‘Felice di essere preso a calci’,storia infinita del pallone

Da Pelè a Messi

(ANSA) – ROMA, 07 NOV – Il racconto di un viaggio speciale. Quello cominciato in Cina, 25 secoli prima di Cristo, dal pallone. È lui stesso a narrarci questa incredibile storia destinata probabilmente a non finire mai e ricostruita nel libro in uscita il prossimo 12 novembre scritto da una delle firme storiche del Corriere delle Sport Stadio, Mauro De Cesare, con la prefazione di Luigi Ferrajolo. Il primo pallone era fatto con le viscere degli animali, poi sono arrivati il caucciù, il cuoio, fino ai materiali sintetici di ultima generazione. Ha vissuto momenti storici, divertenti, drammatici. È stato compagno dei legionari romani; custodito con amore, o addirittura nascosto nelle trincee durante le guerre mondiali del XX secolo.
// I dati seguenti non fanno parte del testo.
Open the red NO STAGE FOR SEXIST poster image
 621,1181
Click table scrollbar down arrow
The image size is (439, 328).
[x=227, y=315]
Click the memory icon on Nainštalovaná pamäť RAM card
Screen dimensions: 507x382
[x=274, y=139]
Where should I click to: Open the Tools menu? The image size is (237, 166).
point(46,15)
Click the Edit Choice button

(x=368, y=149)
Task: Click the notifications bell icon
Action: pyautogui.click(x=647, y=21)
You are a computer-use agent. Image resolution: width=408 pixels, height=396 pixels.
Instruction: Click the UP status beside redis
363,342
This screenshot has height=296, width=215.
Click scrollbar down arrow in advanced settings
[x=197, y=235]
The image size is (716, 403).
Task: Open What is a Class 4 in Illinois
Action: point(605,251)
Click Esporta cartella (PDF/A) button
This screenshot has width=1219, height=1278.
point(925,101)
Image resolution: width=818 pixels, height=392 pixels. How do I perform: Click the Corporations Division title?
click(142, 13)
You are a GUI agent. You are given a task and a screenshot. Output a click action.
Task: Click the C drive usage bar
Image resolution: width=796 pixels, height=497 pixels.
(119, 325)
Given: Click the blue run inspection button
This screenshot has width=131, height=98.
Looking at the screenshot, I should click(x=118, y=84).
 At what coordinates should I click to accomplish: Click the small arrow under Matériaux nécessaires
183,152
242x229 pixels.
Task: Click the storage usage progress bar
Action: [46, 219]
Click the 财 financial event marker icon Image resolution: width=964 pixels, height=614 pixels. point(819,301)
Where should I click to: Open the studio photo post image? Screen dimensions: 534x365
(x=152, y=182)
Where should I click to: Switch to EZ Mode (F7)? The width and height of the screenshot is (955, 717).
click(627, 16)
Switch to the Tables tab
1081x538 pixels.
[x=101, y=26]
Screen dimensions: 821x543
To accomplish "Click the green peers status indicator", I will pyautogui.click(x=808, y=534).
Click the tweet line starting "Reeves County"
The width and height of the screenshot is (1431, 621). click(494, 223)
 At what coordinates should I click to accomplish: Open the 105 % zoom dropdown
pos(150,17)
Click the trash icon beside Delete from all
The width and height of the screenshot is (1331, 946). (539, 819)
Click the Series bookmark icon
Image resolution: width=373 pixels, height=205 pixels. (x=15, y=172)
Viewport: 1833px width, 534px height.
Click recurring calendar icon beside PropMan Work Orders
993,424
Ci racconta ventuno campionati del Mondo, a partire dal 1930. Scopriamo le stranezze dei campioni, ma anche l’evoluzione di un look che è cambiato edizione dopo edizione , diventando con il tempo un sogno per collezionisti. La storia racconta come, a metà degli anni Cinquanta, sia nato il "Pallone d’Oro". Un trofeo inseguito, desiderato e vinto dai più grandi calciatori di tutti i tempi. È stato testimone diretto dei 1281 gol di Pelè, dei primati di Lionel Messi, della "Mano de Dios" di Maradona, degli exploit di Cristiano Ronaldo, delle tragedie di Superga e dell’Heysel, di Pablito al Mundial di Spagna, fino al golrubato da un raccattapalle a Beppe Savoldi, a Marco Materazzi vittima della Gialappa’s Band. Questo è un diario esclusivo, racchiude primati curiosi o impossibili , ma anche storie di campioni raccontate da un testimone speciale: un oggetto che, da millenni, è il fedele amico geniale dell’uomo… (ANSA).